Avocat Bouze
Contestation de paternité

Contestation de paternité

La filiation paternelle ou maternelle d'un enfant peut être judiciairement contestée. Le régime de l'action dépend de l'existence ou non de la possession d'état, c'est-à-dire selon que le parent a participé à l'éducation de l'enfant en cette qualité ou non. La filiation établie par la possession d'état peut être contestée par toute personne qui y a intérêt en rapportant la preuve contraire. L'annulation du lien de filiation produit des effets.

La paternité peut être contestée en rapportant la preuve que le mari ou l'auteur de la reconnaissance n'est pas le père.

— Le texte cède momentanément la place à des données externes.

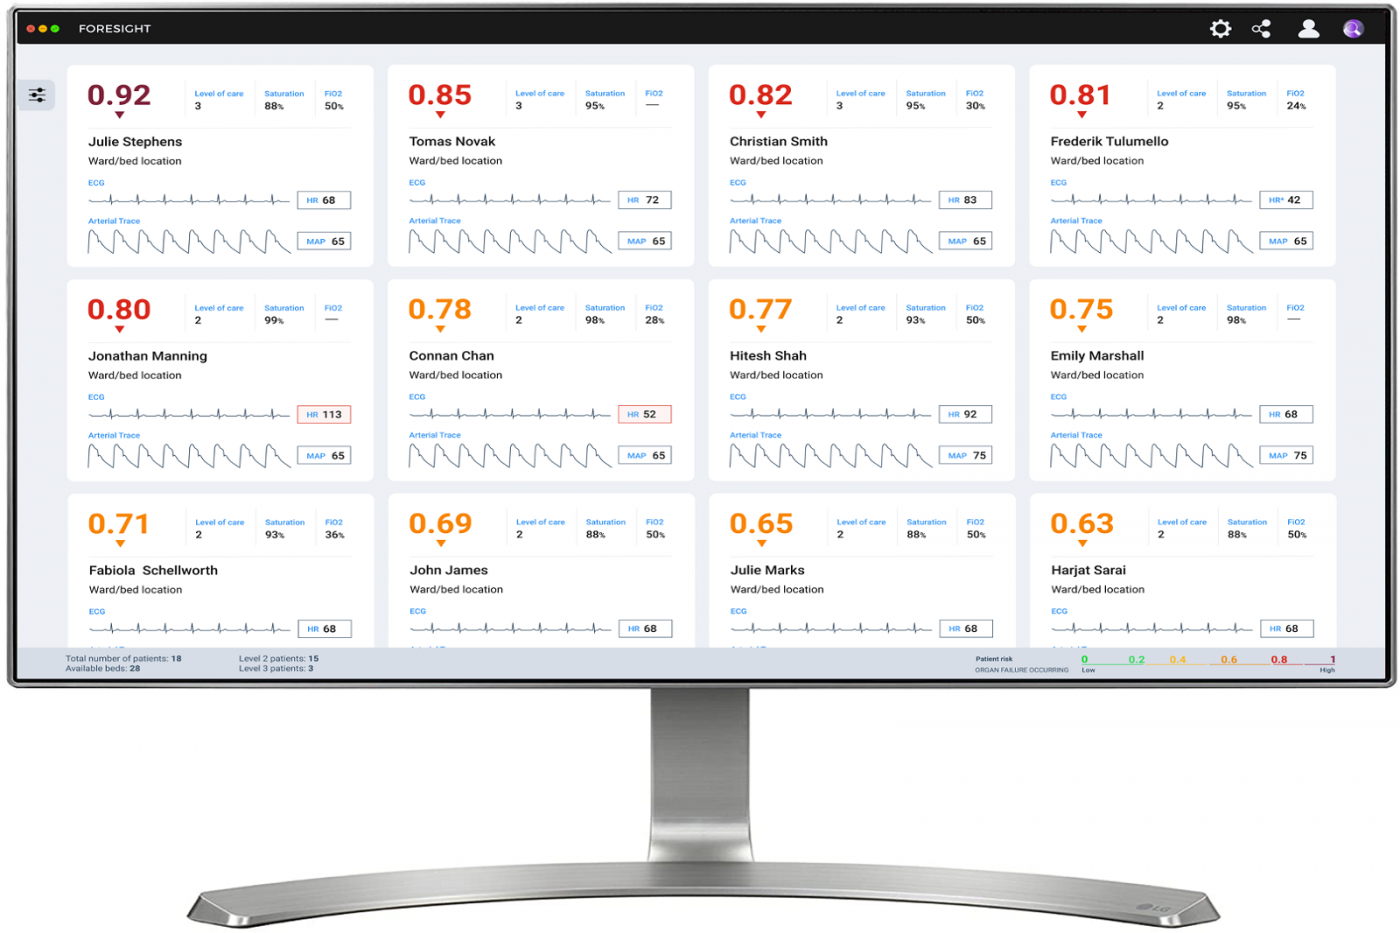Expand the arrow under score 0.78
Image resolution: width=1400 pixels, height=933 pixels.
pos(440,329)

La maternité peut être contestée en rapportant la preuve que la mère n'a pas accouché de l'enfant.

En présence d'une possession d'état, l'action en contestation de la filiation pendant et hors mariage est réservée à l'enfant, à l'un de ses père et mère ou celui qui se prétend le parent véritable.

En l'absence de possession d'état conforme à l'acte de naissance ou à l'acte de reconnaissance, l’action est ouverte à tout intéressé ayant un intérêt légitime (père, mère, enfant, héritier, ministère public).

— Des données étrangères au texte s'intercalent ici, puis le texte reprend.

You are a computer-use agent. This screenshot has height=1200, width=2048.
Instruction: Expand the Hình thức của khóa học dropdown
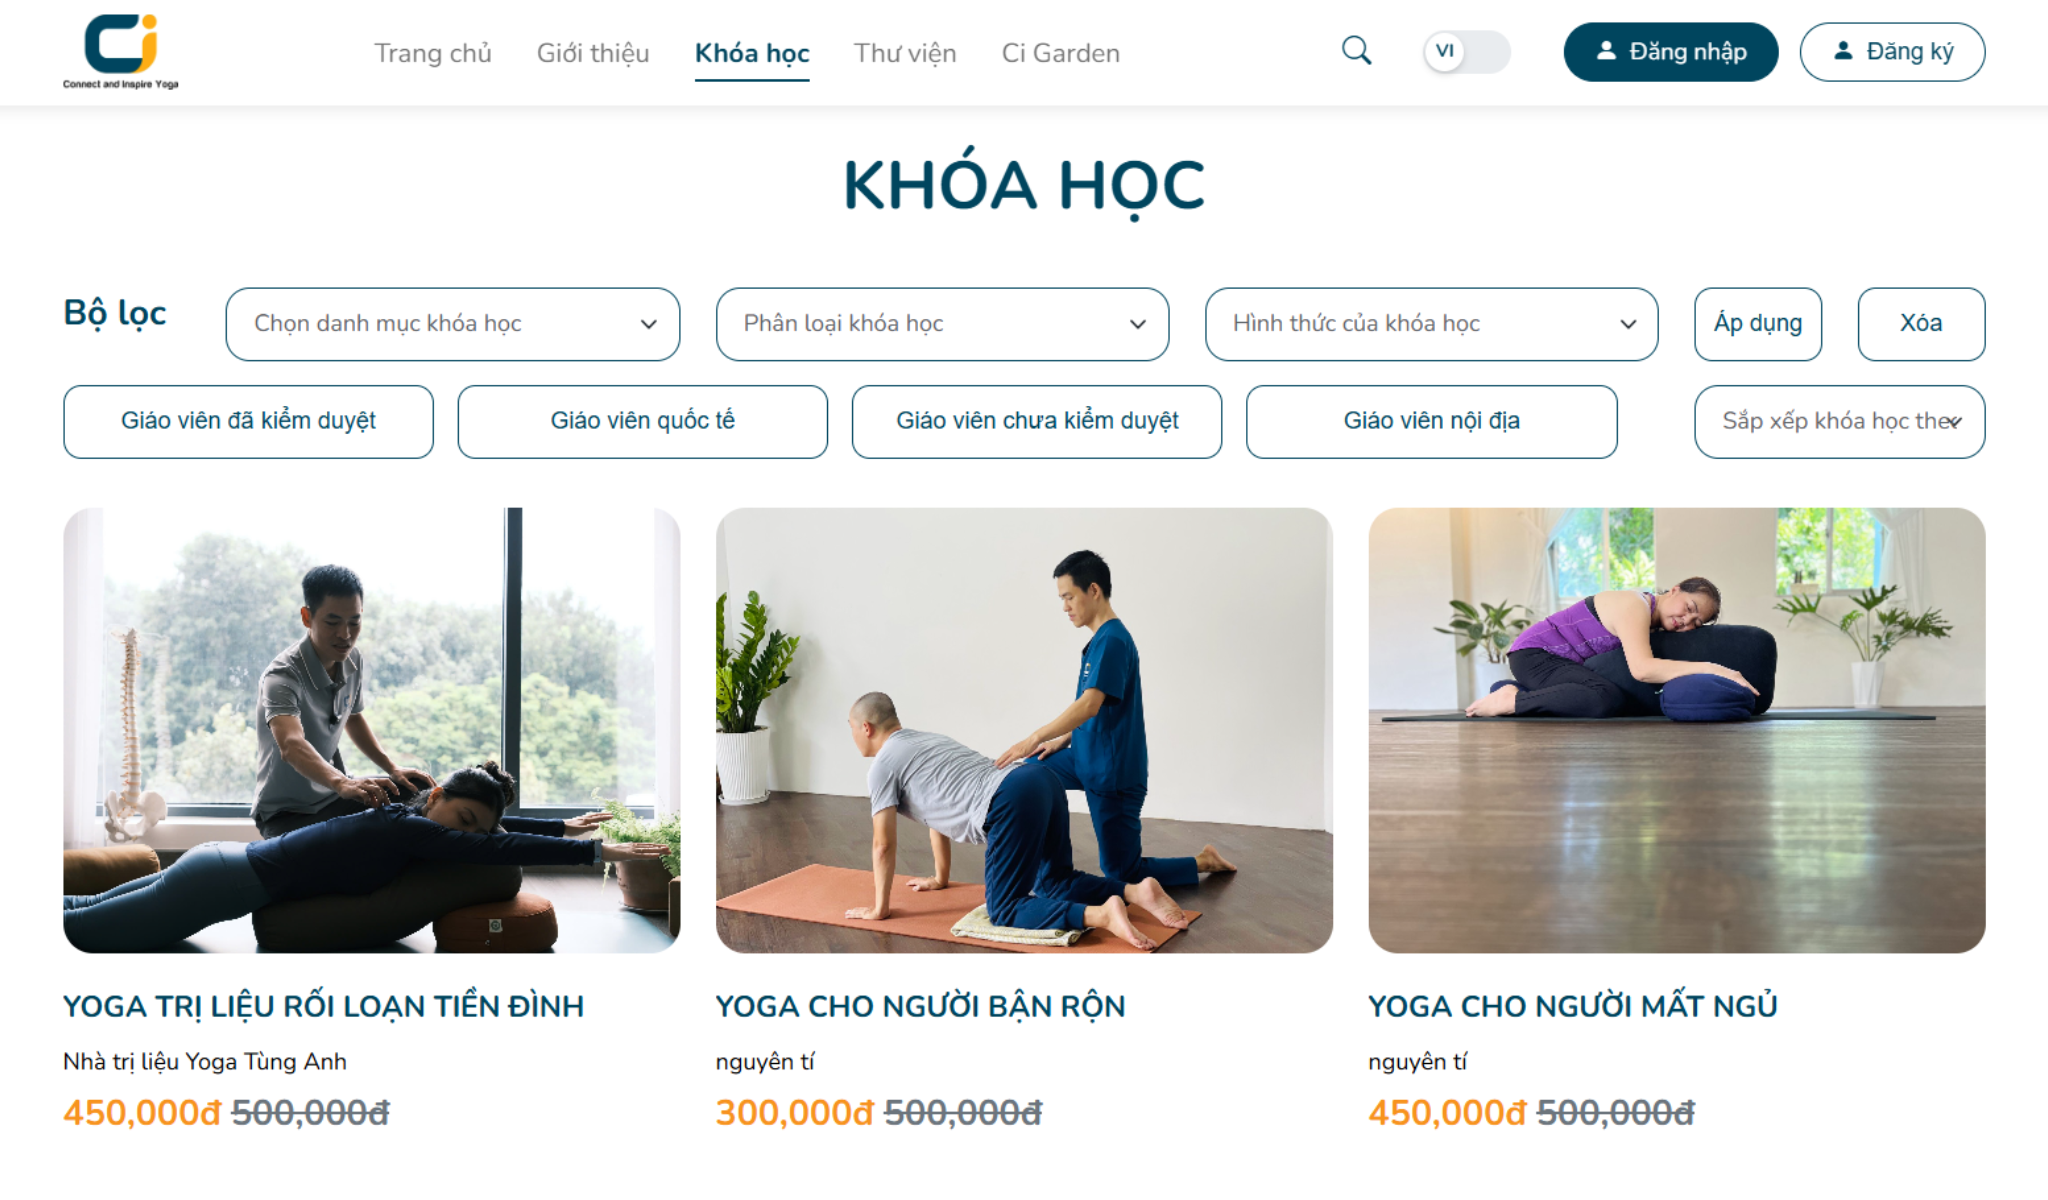pos(1431,324)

L'action peut être exercée par les héritiers d'une personne décédée avant l'expiration du délai qui était imparti à celle-ci pour agir.

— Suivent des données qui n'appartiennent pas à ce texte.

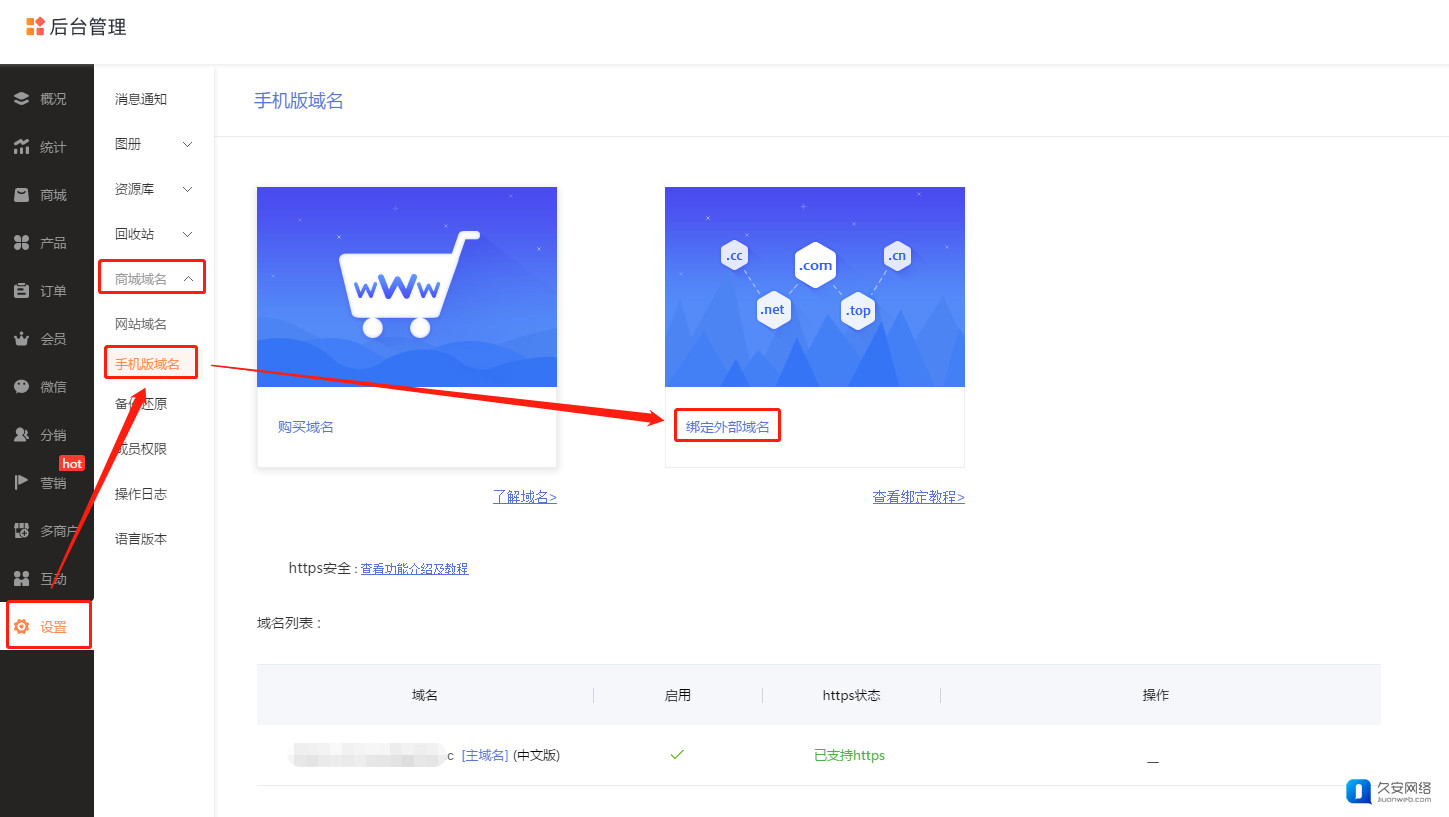This screenshot has height=817, width=1449.
Task: Expand the 图册 submenu chevron
Action: pyautogui.click(x=187, y=144)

La filiation légalement établie peut être contestée par le ministère public :

- si des indices tirés des actes eux-mêmes la rendent invraisemblable,

- ou en cas de fraude à la loi (par exemple, fraude à l'adoption ou grossesse pour le compte d'autrui).

Le tribunal de grande instance est seul compétent pour connaître des actions relatives à la filiation.

L'assistance d'un avocat est nécessaire.

À noter : l'enfant mineur doit être représenté par un administrateur ad hoc , dès lors que ses intérêts sont en contradiction avec ceux de ses représentants légaux.